#### [The problem]
Beginning with the line that holds "How do I perform: Click the Auto Refresh" in the data below, give again every line through the one that holds "You are a computer-use agent. 1270x952", exactly as written.

──────── Information provided ────────

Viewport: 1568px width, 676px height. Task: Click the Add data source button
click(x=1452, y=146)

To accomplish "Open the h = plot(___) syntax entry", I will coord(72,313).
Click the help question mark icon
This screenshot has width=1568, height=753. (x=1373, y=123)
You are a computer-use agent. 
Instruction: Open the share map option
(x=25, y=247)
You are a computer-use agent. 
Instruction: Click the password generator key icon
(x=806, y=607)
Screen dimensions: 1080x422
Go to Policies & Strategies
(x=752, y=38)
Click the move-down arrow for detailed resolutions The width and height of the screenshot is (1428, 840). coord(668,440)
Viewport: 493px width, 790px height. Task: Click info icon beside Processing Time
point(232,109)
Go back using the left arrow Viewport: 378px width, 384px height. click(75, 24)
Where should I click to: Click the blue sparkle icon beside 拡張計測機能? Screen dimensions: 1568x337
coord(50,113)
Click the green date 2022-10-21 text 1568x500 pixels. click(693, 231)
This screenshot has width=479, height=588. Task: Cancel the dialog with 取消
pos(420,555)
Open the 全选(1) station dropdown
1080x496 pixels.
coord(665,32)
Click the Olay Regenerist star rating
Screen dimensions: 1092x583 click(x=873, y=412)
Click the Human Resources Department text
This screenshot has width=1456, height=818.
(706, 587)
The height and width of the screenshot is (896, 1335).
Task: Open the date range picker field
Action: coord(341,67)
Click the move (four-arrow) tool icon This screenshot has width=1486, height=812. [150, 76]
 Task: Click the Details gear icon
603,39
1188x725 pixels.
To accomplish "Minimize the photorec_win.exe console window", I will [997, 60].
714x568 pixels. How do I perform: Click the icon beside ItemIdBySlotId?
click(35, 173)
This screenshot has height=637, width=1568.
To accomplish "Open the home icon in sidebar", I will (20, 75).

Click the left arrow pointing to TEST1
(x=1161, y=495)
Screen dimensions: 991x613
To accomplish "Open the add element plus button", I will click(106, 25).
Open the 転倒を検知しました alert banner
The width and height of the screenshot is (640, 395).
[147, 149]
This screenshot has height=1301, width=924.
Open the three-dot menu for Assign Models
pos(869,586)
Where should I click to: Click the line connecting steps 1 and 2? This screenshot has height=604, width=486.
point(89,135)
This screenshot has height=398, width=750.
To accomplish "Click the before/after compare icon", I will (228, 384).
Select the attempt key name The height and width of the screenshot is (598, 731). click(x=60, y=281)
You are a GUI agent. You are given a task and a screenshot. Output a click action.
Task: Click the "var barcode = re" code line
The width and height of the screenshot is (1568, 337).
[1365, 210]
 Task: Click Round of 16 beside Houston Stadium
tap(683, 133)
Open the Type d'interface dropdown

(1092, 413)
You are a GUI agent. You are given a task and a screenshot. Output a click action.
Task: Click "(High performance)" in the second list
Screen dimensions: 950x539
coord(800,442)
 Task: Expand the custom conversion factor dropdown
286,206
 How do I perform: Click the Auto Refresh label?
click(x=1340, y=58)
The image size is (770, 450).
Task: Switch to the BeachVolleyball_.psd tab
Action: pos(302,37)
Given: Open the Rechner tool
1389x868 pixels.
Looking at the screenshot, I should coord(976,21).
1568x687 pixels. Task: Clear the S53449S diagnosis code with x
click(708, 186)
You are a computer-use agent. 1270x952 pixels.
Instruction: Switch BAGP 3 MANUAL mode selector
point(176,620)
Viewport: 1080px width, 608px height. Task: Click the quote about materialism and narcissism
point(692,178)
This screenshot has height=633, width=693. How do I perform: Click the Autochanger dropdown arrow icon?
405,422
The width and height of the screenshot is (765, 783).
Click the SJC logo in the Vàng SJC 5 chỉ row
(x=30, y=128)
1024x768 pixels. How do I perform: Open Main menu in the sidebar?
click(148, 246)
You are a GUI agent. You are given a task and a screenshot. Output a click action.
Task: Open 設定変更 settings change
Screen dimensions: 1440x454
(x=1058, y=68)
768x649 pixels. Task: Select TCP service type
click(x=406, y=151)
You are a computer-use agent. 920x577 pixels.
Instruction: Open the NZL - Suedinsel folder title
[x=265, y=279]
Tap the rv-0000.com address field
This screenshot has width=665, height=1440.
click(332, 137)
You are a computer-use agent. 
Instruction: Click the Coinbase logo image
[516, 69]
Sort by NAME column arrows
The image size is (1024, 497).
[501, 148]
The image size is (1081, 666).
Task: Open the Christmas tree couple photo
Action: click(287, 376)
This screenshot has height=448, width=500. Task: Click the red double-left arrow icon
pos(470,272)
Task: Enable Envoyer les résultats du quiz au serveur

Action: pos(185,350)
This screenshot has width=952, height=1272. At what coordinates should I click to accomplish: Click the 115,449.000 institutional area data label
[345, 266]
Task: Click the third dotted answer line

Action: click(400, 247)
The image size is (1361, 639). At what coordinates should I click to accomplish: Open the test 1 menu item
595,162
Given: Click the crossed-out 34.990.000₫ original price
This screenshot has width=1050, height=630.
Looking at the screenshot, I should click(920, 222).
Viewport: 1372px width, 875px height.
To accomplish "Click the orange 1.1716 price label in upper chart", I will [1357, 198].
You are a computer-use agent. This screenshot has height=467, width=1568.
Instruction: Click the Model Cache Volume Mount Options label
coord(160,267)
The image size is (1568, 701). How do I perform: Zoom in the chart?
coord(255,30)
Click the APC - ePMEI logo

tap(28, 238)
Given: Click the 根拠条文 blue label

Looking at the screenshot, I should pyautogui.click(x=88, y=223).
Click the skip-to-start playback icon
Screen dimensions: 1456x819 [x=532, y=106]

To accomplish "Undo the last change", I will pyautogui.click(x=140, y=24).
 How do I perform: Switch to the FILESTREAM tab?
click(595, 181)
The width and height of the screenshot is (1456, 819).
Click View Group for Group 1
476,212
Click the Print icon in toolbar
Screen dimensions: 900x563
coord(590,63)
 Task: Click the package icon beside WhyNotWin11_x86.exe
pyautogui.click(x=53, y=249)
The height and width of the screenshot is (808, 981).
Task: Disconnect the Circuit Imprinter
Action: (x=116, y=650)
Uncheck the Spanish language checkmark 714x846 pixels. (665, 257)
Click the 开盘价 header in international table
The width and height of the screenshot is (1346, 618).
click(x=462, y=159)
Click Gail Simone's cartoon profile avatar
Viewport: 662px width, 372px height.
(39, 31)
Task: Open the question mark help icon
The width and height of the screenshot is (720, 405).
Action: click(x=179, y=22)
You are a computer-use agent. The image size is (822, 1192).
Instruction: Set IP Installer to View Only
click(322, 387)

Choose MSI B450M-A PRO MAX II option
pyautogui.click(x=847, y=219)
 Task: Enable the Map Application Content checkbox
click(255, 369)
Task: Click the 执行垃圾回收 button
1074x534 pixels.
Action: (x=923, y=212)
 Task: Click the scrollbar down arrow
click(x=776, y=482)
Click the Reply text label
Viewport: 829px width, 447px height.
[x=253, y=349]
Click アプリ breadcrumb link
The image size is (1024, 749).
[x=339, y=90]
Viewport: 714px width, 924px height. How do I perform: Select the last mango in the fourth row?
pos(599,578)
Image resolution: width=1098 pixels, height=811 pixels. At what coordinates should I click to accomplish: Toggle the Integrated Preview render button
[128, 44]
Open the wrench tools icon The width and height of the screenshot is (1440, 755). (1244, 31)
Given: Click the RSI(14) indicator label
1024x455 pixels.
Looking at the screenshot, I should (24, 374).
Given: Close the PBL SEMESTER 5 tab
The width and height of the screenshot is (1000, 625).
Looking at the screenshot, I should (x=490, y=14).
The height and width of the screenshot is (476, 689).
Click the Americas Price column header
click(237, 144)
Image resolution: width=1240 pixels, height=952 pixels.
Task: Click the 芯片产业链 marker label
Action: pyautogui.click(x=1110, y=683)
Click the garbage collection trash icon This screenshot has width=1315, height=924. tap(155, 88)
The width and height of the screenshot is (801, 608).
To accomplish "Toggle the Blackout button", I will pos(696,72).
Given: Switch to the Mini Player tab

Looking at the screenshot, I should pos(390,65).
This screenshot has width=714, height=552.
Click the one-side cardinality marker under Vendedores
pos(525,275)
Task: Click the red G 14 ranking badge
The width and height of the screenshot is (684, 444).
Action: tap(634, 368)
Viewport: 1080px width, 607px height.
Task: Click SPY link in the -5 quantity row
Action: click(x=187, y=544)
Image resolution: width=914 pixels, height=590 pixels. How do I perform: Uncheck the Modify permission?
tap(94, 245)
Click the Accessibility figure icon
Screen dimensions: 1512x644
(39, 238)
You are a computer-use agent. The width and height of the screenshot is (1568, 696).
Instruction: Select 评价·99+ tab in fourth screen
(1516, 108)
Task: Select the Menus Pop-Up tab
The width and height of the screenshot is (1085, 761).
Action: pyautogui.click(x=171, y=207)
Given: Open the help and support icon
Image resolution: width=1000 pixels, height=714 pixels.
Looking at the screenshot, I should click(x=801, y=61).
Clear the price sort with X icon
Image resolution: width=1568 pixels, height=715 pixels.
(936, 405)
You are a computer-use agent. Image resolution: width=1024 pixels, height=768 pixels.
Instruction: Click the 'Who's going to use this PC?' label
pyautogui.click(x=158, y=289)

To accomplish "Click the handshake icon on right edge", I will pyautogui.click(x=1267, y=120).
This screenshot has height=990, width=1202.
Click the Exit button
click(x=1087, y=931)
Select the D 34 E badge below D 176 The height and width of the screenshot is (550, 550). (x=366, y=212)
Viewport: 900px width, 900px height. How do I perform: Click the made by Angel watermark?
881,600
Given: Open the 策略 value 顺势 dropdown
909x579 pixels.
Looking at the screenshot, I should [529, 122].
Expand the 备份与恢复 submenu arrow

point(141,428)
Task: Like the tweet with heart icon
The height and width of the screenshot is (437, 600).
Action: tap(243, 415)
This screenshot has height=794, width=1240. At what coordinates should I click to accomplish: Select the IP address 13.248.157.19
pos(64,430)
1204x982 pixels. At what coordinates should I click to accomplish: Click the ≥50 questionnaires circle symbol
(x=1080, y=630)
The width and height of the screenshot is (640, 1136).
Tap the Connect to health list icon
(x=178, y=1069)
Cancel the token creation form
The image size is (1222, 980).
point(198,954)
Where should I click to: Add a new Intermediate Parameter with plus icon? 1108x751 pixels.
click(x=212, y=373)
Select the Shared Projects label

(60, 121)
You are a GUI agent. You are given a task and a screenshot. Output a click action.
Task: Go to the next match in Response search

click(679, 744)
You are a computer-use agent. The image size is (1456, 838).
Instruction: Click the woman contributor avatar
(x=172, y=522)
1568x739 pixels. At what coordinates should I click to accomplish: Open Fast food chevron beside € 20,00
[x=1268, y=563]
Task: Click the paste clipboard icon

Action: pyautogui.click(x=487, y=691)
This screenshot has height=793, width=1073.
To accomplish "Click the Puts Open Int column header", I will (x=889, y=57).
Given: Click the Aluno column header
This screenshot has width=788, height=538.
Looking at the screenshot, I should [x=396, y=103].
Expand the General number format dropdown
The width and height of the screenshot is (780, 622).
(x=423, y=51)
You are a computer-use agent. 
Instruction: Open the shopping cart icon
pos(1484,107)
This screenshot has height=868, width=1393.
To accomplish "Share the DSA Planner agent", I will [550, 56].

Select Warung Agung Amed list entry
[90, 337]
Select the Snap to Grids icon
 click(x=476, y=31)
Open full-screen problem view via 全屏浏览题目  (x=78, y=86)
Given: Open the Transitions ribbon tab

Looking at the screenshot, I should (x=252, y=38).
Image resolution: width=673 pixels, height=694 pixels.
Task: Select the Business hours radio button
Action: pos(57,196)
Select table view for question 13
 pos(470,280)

────────

#### [Completed task]
 How do I perform: Click the Auto Refresh label?
click(x=1340, y=58)
The image size is (770, 450).
Task: Switch to the BeachVolleyball_.psd tab
Action: pos(302,37)
Given: Open the Rechner tool
1389x868 pixels.
Looking at the screenshot, I should coord(976,21).
1568x687 pixels. Task: Clear the S53449S diagnosis code with x
click(708, 186)
You are a computer-use agent. 1270x952 pixels.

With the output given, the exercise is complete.